Records shown ▸
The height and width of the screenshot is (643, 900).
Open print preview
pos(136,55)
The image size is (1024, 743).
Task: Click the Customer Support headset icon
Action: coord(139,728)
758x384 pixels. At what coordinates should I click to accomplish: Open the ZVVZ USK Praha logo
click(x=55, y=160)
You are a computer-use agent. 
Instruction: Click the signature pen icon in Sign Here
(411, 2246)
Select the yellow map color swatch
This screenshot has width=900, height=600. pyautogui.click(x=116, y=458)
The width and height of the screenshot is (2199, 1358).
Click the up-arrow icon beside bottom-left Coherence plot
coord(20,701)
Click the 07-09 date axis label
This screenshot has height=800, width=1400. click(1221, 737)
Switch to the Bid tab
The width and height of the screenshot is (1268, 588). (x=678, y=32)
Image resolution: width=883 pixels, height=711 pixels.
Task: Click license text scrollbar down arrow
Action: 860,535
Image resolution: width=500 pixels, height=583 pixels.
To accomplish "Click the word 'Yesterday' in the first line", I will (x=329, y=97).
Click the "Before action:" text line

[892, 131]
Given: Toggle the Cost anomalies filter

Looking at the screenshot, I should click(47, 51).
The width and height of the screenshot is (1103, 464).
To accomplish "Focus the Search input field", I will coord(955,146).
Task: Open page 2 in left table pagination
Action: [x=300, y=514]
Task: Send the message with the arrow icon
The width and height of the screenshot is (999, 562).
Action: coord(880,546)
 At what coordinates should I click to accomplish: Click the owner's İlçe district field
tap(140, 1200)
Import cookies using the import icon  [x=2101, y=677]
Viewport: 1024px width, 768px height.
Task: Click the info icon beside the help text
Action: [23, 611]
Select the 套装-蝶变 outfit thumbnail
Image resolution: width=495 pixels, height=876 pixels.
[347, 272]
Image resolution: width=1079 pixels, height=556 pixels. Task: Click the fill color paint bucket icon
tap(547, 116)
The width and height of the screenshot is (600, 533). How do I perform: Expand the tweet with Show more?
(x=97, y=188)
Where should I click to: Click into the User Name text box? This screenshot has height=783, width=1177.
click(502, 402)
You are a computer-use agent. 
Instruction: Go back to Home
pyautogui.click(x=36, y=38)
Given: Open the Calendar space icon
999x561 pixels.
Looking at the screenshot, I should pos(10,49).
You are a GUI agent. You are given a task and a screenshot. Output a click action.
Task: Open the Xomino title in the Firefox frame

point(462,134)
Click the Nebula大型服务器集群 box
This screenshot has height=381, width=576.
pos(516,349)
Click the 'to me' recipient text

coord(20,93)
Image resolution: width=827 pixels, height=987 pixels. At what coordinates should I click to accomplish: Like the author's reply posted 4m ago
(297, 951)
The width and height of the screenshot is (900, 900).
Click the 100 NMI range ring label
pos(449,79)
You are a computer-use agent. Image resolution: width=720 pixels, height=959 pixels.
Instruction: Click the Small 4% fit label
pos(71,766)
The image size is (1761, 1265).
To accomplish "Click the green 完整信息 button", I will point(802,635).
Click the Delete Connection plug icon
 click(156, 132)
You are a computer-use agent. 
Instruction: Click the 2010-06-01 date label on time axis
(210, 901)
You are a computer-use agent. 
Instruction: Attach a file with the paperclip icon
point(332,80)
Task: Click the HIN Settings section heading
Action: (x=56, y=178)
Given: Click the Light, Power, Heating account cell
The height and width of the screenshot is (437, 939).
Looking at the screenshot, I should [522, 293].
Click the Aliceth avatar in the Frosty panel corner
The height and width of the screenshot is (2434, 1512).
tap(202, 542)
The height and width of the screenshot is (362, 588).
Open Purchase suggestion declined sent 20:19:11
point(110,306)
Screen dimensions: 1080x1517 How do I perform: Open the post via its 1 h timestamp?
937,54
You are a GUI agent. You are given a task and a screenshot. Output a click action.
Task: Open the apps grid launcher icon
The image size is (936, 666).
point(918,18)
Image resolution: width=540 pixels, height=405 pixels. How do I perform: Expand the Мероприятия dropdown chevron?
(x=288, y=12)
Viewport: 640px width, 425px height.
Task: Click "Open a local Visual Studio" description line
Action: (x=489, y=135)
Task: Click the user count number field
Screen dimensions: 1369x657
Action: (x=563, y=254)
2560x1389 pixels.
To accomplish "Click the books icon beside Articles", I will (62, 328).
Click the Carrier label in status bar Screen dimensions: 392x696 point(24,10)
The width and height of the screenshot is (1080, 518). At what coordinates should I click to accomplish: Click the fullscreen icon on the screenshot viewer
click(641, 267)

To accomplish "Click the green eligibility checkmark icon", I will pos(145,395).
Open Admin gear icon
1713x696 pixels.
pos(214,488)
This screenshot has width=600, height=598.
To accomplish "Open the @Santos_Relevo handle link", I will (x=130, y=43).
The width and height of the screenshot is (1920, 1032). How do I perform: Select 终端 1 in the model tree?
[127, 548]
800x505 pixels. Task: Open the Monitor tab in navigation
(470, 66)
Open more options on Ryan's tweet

The problem ▸
Keep the wording exact. Give all of the records again.

Answer box ▸
The height and width of the screenshot is (643, 900).
Open print preview
pos(136,55)
The image size is (1024, 743).
Task: Click the Customer Support headset icon
Action: coord(139,728)
758x384 pixels. At what coordinates should I click to accomplish: Open the ZVVZ USK Praha logo
click(x=55, y=160)
You are a computer-use agent. 
Instruction: Click the signature pen icon in Sign Here
(411, 2246)
Select the yellow map color swatch
This screenshot has width=900, height=600. pyautogui.click(x=116, y=458)
The width and height of the screenshot is (2199, 1358).
Click the up-arrow icon beside bottom-left Coherence plot
coord(20,701)
Click the 07-09 date axis label
This screenshot has height=800, width=1400. click(1221, 737)
Switch to the Bid tab
The width and height of the screenshot is (1268, 588). (x=678, y=32)
Image resolution: width=883 pixels, height=711 pixels.
Task: Click license text scrollbar down arrow
Action: 860,535
Image resolution: width=500 pixels, height=583 pixels.
To accomplish "Click the word 'Yesterday' in the first line", I will (x=329, y=97).
Click the "Before action:" text line

[892, 131]
Given: Toggle the Cost anomalies filter

Looking at the screenshot, I should click(47, 51).
The width and height of the screenshot is (1103, 464).
To accomplish "Focus the Search input field", I will coord(955,146).
Task: Open page 2 in left table pagination
Action: [x=300, y=514]
Task: Send the message with the arrow icon
The width and height of the screenshot is (999, 562).
Action: coord(880,546)
 At what coordinates should I click to accomplish: Click the owner's İlçe district field
tap(140, 1200)
Import cookies using the import icon  [x=2101, y=677]
Viewport: 1024px width, 768px height.
Task: Click the info icon beside the help text
Action: [23, 611]
Select the 套装-蝶变 outfit thumbnail
Image resolution: width=495 pixels, height=876 pixels.
[347, 272]
Image resolution: width=1079 pixels, height=556 pixels. Task: Click the fill color paint bucket icon
tap(547, 116)
The width and height of the screenshot is (600, 533). How do I perform: Expand the tweet with Show more?
(x=97, y=188)
Where should I click to: Click into the User Name text box? This screenshot has height=783, width=1177.
click(502, 402)
You are a computer-use agent. 
Instruction: Go back to Home
pyautogui.click(x=36, y=38)
Given: Open the Calendar space icon
999x561 pixels.
Looking at the screenshot, I should pos(10,49).
You are a GUI agent. You are given a task and a screenshot. Output a click action.
Task: Open the Xomino title in the Firefox frame

point(462,134)
Click the Nebula大型服务器集群 box
This screenshot has height=381, width=576.
pos(516,349)
Click the 'to me' recipient text

coord(20,93)
Image resolution: width=827 pixels, height=987 pixels. At what coordinates should I click to accomplish: Like the author's reply posted 4m ago
(297, 951)
The width and height of the screenshot is (900, 900).
Click the 100 NMI range ring label
pos(449,79)
You are a computer-use agent. Image resolution: width=720 pixels, height=959 pixels.
Instruction: Click the Small 4% fit label
pos(71,766)
The image size is (1761, 1265).
To accomplish "Click the green 完整信息 button", I will point(802,635).
Click the Delete Connection plug icon
 click(156, 132)
You are a computer-use agent. 
Instruction: Click the 2010-06-01 date label on time axis
(210, 901)
You are a computer-use agent. 
Instruction: Attach a file with the paperclip icon
point(332,80)
Task: Click the HIN Settings section heading
Action: (x=56, y=178)
Given: Click the Light, Power, Heating account cell
The height and width of the screenshot is (437, 939).
Looking at the screenshot, I should [522, 293].
Click the Aliceth avatar in the Frosty panel corner
The height and width of the screenshot is (2434, 1512).
tap(202, 542)
The height and width of the screenshot is (362, 588).
Open Purchase suggestion declined sent 20:19:11
point(110,306)
Screen dimensions: 1080x1517 How do I perform: Open the post via its 1 h timestamp?
937,54
You are a GUI agent. You are given a task and a screenshot. Output a click action.
Task: Open the apps grid launcher icon
The image size is (936, 666).
point(918,18)
Image resolution: width=540 pixels, height=405 pixels. How do I perform: Expand the Мероприятия dropdown chevron?
(x=288, y=12)
Viewport: 640px width, 425px height.
Task: Click "Open a local Visual Studio" description line
Action: (x=489, y=135)
Task: Click the user count number field
Screen dimensions: 1369x657
Action: (x=563, y=254)
2560x1389 pixels.
To accomplish "Click the books icon beside Articles", I will (62, 328).
Click the Carrier label in status bar Screen dimensions: 392x696 point(24,10)
The width and height of the screenshot is (1080, 518). At what coordinates should I click to accomplish: Click the fullscreen icon on the screenshot viewer
click(641, 267)

To accomplish "Click the green eligibility checkmark icon", I will pos(145,395).
Open Admin gear icon
1713x696 pixels.
pos(214,488)
This screenshot has width=600, height=598.
To accomplish "Open the @Santos_Relevo handle link", I will (x=130, y=43).
The width and height of the screenshot is (1920, 1032). How do I perform: Select 终端 1 in the model tree?
[127, 548]
800x505 pixels. Task: Open the Monitor tab in navigation
(470, 66)
Open more options on Ryan's tweet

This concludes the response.